Over the many years during which Waldbott has beenn reporting these results, numerous individuals and organizations have denied the validity of his findings. In February, 1971, for example, the American Academy of Allergy Executive Committee, at the request of the U.S. Public Health Service, issued a statement on fluoride allergy. They concluded that there is “insufficient clinical and laboratory evidence to state that true syndromes of fluoride allergy or intolerance to fluorides as used in the fluoridation of community water supplie” (American Academy of Allergy Executive Committee, 1971). This report was uncritically accepted by the U.S. Public Health Service (1971) as another demonstration of the safety of fluoridation in spite of the fact that the Academy of Allergy somehow arrived at its conclusions without having examined any of Waldbott’s patients.

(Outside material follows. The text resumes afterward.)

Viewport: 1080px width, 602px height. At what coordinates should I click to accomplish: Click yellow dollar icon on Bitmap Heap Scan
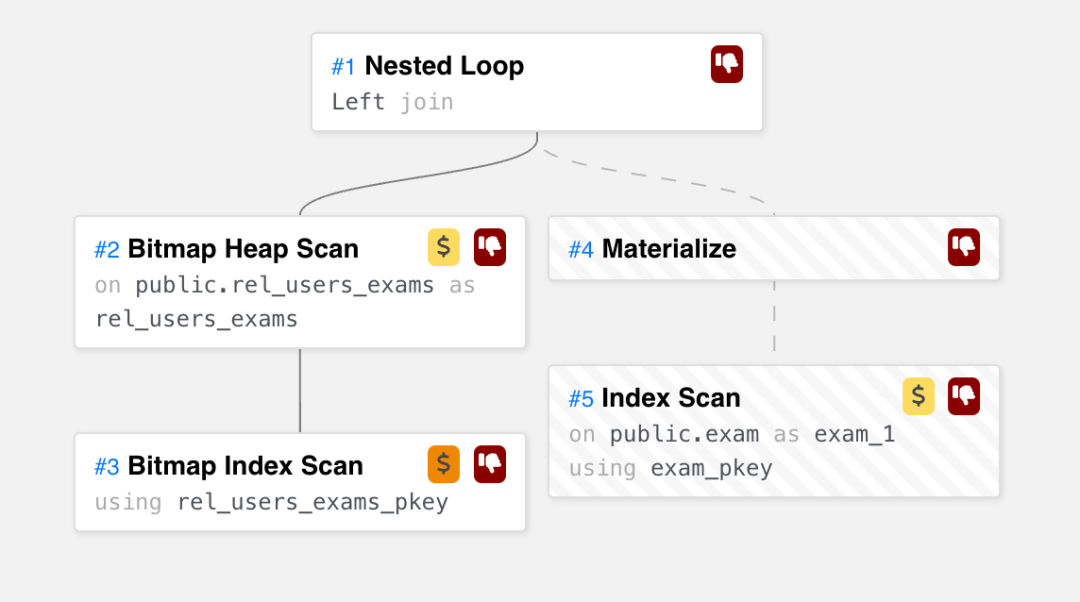pyautogui.click(x=444, y=247)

The fact that few investigators have reported patients with fluoride hypersensitivity (Felman & Kosel, 1961) probably weighed heavily in the Academy of Allergy’s conclusions. It might be noted that even some of Waldbott’s severest critics consider him an “eminent” allergist (Hornung, 1956) whose “status and reputation as an allergist, at least prior to his espousal of the role of an antifluoridation advocate has beenn undoubted” (Crisp, 1968). His reports of fluoride hypersensitivity are, however, often dismissed on the grounds that they are subjective and unsubstantiated. To the extent that his research is, in fact, subjective, it is little different from much other published work in the field of allergy. If his findings are unsubstantiated, it may only be because, except for Waldbott’s associates, other physicians have not examined the patients in question.

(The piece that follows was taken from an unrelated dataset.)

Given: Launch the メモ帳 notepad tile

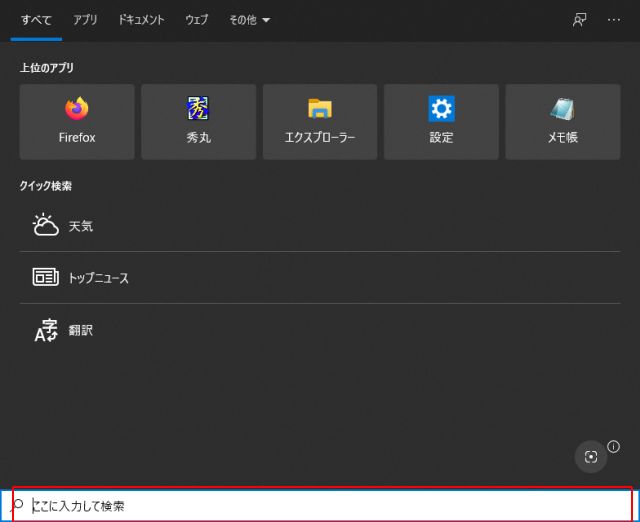Looking at the screenshot, I should [562, 121].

In its statement on fluorides, the Academy of Allergy Executive Committee refers to “the less-well understood types of drug reactions that may or may not be immunologically mediated.” It is difficult to understand how the Academy could have concluded that such reactions to fluoride could not take place without having even examined any patients.
It is important to realize that Waldbott’s work constitutes a central medical core of the American anti-fluoridation movement, which has been surprisingly effective in blocking the fluoridation of public water supplies across the country. Rather than simply denying the validity of his reports, it would be to the advantage of all concerned to have them thoroughly analyzed. This could best be done if a small number of unbiased, qualified physicians, agreed upon by both “sides,” would independently examine and diagnose several of the patients who are reportedly allergic to fluoride. Only when this is done will there be any possibility of resolving the long-standing controversty surrounding this issue.